Raffa berdiri dan menatap lekat wajah kekasihnya seraya tersenyum manis. "Sudahlah aku tidak peduli dengan perasaannya, sekarang yang terpenting adalah aku sudah buat kamu kembali pulang dan dekat di sisiku..." ucapnya lalu meraih tangan Dania dan mengecup punggung tangannya dengan lembut.
"Aku ingin cepat-cepat menikahimu setelah lulus dari kampus ini..." lanjutnya lagi dengan mimik wajah yang serius. Raffa ungkapkan segala harapannya untuk memperistri Dania.
Setelah lulus kuliah Raffa akan meneruskan perusahaan milik Ayahnya, jadi baginya dia sudah lebih dari mampu untuk menafkahi Dania, dan Dania tak perlu lagi repot-repot berkarir di dunia hiburan.
Dania menghela nafasnya dalam lantas memeluk pinggang Raffa dengan erat menyenderkan dagunya di atas bahu kekasih.
"Sayang... Tapi kita juga perlu meminta maaf pada Lyra. Dia pasti sangat sakit hati karna ulahmu itu..." saran Dania
"Iya, kita akan sama-sama menemuinya dan meminta maaf lagi setelah hatinya kembali membaik..." ucapnya ringan. Membalas pelukan Dania seraya mengusapi punggungnya dengan lembut.
Disisi lain, Lyra yang masih tak jauh berdiri disana pun memandangi mereka dengan tatapan yang getir.
Jadi, selama ini aku hanya di jadikan tempat pelarian saja olehmu? Kenapa kalian tega sekali padaku?! Aku harus berkata apa pada Ibu kalau aku telah putus denganmu Fa... Bahkan Ibu sudah sangat menyukaimu... lirihnya dalam hati.

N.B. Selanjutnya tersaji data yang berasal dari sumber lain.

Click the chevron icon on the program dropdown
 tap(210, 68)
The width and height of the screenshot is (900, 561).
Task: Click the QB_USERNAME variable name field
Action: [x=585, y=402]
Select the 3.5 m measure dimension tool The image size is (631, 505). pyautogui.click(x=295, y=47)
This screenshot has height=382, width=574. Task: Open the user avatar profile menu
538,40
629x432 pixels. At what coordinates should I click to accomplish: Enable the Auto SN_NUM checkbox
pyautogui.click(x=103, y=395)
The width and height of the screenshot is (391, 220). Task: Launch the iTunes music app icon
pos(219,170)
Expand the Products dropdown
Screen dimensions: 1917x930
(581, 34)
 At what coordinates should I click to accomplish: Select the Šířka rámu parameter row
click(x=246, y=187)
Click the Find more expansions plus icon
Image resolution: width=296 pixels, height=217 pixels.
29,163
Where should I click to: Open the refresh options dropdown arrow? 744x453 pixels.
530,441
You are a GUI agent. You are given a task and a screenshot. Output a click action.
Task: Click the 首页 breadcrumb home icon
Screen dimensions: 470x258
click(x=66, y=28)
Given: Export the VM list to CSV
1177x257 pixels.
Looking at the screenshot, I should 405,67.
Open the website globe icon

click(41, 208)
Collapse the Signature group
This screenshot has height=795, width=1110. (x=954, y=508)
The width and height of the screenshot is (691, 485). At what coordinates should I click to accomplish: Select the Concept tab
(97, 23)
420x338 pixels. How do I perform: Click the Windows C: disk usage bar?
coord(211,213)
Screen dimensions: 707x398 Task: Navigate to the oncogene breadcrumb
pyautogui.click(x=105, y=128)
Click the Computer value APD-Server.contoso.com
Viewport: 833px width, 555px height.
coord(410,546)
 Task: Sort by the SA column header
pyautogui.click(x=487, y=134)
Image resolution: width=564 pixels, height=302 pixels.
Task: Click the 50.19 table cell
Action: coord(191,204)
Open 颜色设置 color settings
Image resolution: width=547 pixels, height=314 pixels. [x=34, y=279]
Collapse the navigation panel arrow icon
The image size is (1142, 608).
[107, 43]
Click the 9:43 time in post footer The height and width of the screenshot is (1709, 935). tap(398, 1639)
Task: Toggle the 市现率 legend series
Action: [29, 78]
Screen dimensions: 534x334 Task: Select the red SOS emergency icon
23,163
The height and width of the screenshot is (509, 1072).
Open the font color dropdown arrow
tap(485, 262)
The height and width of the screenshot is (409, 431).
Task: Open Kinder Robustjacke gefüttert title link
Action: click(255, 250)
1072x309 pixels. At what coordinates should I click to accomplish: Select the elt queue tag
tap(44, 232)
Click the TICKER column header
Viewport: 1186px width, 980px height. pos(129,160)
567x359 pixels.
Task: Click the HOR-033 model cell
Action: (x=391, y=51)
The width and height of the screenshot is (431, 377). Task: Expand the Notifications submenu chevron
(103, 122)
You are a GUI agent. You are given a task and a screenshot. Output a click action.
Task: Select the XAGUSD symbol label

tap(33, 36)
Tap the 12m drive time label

Hatinya benar-benar sakit sekali di permainkan, cinta yang dia berikan begitu tulus untuk Raffa. Namun ternyata cinta Raffa padanya hanya sandiwara belaka.
Bersambung....
...****...
...BAB 2...
...Kepergian Lyra...
Tiga bulan kemudian, dan pada hari itu tepatnya hari pergantian tahun. Setelah hubungan Lyra dan Raffa putus, dan Raffa juga telah lulus wisuda. Dania dan Raffa bermaksud ingin menemui Lyra di rumahnya. Selain ingin meminta maaf, Dania juga ingin mengundang Lyra ke pernikahannya bersama Raffa yang di adakan dua minggu lagi. Namun semenjak kejadian itulah, Lyra tak lagi bisa di temui di kampusnya bahkan di hubungi pun juga tak bisa. Sepertinya Lyra memang sengaja mengganti nomer ponselnya agar Dania dan Raffa tak bisa lagi menghubunginya.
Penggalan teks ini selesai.